“Name doesn’t sound familiar.”
“Just look, please.” Back at the table, Sullivan held the picture out and Ghost frowned. He leaned closer, eyes tracing over the lines of Nathalie’s face.
“And you think Mama raised her?”
“Maybe.”
“That explains a lot,” Ghost said.
“Does it?”
“Yeah. She goes by Kellen now.”
“Kellen...you mean Mama’s henchman Kellen?”
“The very same.”
“Oh. I assumed Kellen was a man.”
“Most do until they meet her.” Ghost’s lips twisted into a tired, unhappy smile. “There are benefits to being other than what people expect. I’d steer clear, though. The duckling has definitely imprinted on her foster mother. She does most of Mama’s wet work.”
Sullivan sat back down, his whole body heavy. He’d thought—shit. He didn’t know what he’d thought. Tobias had infected him with the hope that Nathalie was alive, that she could be saved, and that’d kept him motivated even once his client had shown his dirty underpinnings. But he hadn’t expected this. Dead or alive, he’d been working on the presumption of innocence.
He should’ve known better. Jesus, you’d think he’d stop letting himself get blindsided by shit going badly.
“Is she K? In your phone?
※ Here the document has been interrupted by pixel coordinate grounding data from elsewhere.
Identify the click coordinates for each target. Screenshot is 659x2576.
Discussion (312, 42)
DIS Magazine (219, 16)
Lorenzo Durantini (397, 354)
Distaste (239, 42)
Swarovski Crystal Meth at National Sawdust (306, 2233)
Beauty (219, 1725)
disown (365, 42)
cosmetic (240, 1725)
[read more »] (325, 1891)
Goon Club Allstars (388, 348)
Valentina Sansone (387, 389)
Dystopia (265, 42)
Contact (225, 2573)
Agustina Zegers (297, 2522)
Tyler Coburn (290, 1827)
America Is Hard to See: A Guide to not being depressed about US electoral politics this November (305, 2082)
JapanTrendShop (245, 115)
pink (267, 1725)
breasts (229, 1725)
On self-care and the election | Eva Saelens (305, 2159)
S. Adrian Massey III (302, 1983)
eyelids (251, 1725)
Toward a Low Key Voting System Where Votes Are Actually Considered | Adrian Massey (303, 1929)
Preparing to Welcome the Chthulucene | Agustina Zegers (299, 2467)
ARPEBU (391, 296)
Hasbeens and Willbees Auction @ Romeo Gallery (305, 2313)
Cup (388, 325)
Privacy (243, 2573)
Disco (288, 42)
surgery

The person asking you for updates?”
“Yes.”
All this time, if Sullivan had just pressed the call button, she’d have answered. Nathalie would’ve been right there on the other end of the line. Anticipating someone to kill, perhaps. Jesus.
Ghost cocked his head toward the stairs. “You got a room I can sleep in?”
“You can take mine for a while.” He took another few seconds to get his legs under him, before rising to show Ghost where to go. “Don’t ask Tobias for the USB back, by the way. He won’t give it to you.”
“Well, not now,” Ghost muttered, and Sullivan glanced up to find Tobias lurking in the hallway behind them. “Let’s tip a glass to the deeply moral eavesdropper in question.”
“You couldn’t have said all of that to me?” Tobias asked quietly. As he spoke, he went past Sullivan into the dining room and grabbed one of the straight-backed chairs. He carried it to Ghost and held it out. “You couldn’t have been honest with me?” He laughed grimly. “I’m stupid to be surprised.”
Ghost’s jaw tightened. He accepted the chair with slow hands, fingers clamping on the wood until the knuckles turned white. In a low voice, he said, “I missed you, too.”
Chapter Twenty-Three
Earlier in the car, Ghost had stared out the window with a stunned hunger, as if he’d never anticipated escaping that closet and seeing something as plain as traffic again. He’d looked so underweight and hollow-eyed and young that Tobias’s anger and doubt over Ghost’s behavior in the laundry room had softened. How could it not? After what Ghost had been through, anyone’s behavior would be questionable. They’d only need to convince him he was safe, and Ghost would be better, he’d let Tobias be kind to him and take care of him, and he’d be grateful.
Tobias stifled a grim laugh as he turned the coffeemaker on. He’d actually thought Ghost would be grateful.
He was an idiot.
First, because Ghost didn’t let anyone take care of him; Tobias should know better. Second, because even Ghost’s most convincing vulnerabilities usually turned out to be lies, and third, because it was incredibly narcissistic to save someone’s life because you wanted them to appreciate you. But there it was. Tobias was hurt and angry because he’d thought—stupidly—that saving Ghost would be the thing that finally made Ghost trust him. Respect him. Keep him. That was not only the wrong reason to help someone, it was unfair to Ghost, whose responses to being hurt shouldn’t have a single damn thing to do with Tobias’s expectations.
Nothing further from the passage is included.